● **ASSIGNMENT**
Please show all lines of the records that include "will".

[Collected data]
----------------------------------------
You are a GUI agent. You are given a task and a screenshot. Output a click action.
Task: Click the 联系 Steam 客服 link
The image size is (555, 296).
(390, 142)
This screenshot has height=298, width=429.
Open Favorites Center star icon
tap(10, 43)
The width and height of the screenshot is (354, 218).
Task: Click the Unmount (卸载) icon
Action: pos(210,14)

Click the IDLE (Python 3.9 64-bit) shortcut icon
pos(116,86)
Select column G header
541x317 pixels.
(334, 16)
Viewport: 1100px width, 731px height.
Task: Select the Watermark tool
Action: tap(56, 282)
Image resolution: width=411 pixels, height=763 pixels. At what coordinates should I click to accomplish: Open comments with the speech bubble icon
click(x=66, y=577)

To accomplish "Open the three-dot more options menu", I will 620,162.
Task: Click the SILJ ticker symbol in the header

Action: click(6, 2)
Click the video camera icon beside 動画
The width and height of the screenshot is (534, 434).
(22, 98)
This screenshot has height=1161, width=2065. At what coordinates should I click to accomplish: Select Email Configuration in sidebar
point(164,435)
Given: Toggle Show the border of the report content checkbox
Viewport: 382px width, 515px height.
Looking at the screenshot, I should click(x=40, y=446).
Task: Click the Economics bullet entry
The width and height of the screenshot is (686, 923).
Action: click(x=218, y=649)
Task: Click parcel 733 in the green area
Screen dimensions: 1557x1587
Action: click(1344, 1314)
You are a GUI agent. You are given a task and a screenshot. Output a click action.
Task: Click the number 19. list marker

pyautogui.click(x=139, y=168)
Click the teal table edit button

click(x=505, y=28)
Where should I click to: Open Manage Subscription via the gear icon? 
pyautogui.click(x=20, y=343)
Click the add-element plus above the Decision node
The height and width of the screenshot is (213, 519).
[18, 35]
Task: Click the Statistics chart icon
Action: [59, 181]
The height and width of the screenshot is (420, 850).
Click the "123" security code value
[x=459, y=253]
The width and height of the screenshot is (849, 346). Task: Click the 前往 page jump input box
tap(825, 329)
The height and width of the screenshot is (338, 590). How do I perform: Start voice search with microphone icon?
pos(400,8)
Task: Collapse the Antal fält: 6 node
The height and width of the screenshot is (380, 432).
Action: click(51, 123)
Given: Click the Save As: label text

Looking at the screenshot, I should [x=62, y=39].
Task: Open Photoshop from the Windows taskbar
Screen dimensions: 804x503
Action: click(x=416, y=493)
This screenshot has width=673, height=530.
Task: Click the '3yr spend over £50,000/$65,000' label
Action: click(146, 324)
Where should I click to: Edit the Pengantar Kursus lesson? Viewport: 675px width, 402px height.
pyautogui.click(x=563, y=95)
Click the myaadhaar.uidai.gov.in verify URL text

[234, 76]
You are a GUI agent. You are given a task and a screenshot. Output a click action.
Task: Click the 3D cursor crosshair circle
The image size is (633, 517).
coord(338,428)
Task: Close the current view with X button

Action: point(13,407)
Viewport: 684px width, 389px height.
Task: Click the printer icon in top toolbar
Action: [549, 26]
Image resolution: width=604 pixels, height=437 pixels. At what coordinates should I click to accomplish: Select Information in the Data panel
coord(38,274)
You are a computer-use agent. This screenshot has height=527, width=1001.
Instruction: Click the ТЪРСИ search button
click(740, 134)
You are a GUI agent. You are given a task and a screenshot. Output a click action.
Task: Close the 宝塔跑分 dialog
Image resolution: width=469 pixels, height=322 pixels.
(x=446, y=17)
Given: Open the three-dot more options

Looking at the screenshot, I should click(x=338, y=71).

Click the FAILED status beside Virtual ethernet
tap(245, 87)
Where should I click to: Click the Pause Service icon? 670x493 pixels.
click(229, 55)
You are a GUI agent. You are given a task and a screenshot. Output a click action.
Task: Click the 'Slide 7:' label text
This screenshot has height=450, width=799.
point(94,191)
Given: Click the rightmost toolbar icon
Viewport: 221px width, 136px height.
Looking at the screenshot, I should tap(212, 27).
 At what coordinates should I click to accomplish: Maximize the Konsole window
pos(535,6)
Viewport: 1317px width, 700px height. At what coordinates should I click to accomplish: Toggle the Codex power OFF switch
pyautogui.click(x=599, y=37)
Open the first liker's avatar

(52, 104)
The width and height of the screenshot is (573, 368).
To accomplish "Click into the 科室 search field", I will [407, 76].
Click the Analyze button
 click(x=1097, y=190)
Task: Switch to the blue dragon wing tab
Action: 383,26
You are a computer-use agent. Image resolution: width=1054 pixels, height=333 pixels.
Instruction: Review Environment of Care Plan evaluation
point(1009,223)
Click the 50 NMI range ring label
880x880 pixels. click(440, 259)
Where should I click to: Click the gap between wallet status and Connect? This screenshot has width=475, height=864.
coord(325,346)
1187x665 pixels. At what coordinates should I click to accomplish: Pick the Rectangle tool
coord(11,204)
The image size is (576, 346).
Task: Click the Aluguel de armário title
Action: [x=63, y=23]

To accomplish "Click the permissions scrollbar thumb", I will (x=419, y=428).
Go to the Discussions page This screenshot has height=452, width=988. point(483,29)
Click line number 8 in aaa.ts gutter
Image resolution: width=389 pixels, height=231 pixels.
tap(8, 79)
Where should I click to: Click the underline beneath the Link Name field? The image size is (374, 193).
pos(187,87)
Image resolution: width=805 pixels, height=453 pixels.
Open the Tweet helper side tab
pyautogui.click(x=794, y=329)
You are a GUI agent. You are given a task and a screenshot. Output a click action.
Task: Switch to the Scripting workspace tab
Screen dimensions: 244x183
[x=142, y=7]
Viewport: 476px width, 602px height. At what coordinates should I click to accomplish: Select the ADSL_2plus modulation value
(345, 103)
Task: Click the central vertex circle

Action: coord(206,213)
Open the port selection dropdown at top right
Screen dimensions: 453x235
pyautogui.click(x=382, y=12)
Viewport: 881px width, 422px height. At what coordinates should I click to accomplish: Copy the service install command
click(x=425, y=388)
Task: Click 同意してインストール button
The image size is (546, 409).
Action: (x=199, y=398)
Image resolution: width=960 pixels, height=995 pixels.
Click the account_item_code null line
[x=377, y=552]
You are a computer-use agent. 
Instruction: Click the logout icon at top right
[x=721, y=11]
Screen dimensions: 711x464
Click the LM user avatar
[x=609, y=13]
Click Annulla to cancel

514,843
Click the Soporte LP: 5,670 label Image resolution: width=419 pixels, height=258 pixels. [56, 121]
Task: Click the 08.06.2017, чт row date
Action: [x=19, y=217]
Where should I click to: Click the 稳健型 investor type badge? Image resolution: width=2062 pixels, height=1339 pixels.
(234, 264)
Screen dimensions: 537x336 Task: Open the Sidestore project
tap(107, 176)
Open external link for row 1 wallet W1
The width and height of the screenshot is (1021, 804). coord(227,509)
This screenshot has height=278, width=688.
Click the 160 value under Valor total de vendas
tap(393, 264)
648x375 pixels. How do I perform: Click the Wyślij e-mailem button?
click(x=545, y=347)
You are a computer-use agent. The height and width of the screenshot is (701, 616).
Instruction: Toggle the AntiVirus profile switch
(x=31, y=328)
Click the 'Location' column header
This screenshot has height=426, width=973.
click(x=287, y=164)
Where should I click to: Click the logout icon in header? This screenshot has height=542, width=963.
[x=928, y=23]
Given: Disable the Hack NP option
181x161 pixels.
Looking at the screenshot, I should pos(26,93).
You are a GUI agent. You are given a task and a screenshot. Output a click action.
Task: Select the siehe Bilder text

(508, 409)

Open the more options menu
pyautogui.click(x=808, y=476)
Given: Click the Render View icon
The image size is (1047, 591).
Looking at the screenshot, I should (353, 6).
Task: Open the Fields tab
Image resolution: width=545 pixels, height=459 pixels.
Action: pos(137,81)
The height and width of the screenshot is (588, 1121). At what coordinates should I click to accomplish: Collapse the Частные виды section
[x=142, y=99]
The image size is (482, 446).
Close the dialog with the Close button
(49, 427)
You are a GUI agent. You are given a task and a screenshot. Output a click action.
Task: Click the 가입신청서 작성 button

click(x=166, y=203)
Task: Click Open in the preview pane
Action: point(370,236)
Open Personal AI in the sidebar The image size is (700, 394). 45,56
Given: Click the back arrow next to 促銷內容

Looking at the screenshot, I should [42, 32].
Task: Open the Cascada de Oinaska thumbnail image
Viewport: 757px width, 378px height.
----------------------------------------
● **RESPONSE TO THE TASK**
To accomplish "Open the three-dot more options menu", I will 620,162.
To accomplish "Click into the 科室 search field", I will [407, 76].
To accomplish "Click the permissions scrollbar thumb", I will (x=419, y=428).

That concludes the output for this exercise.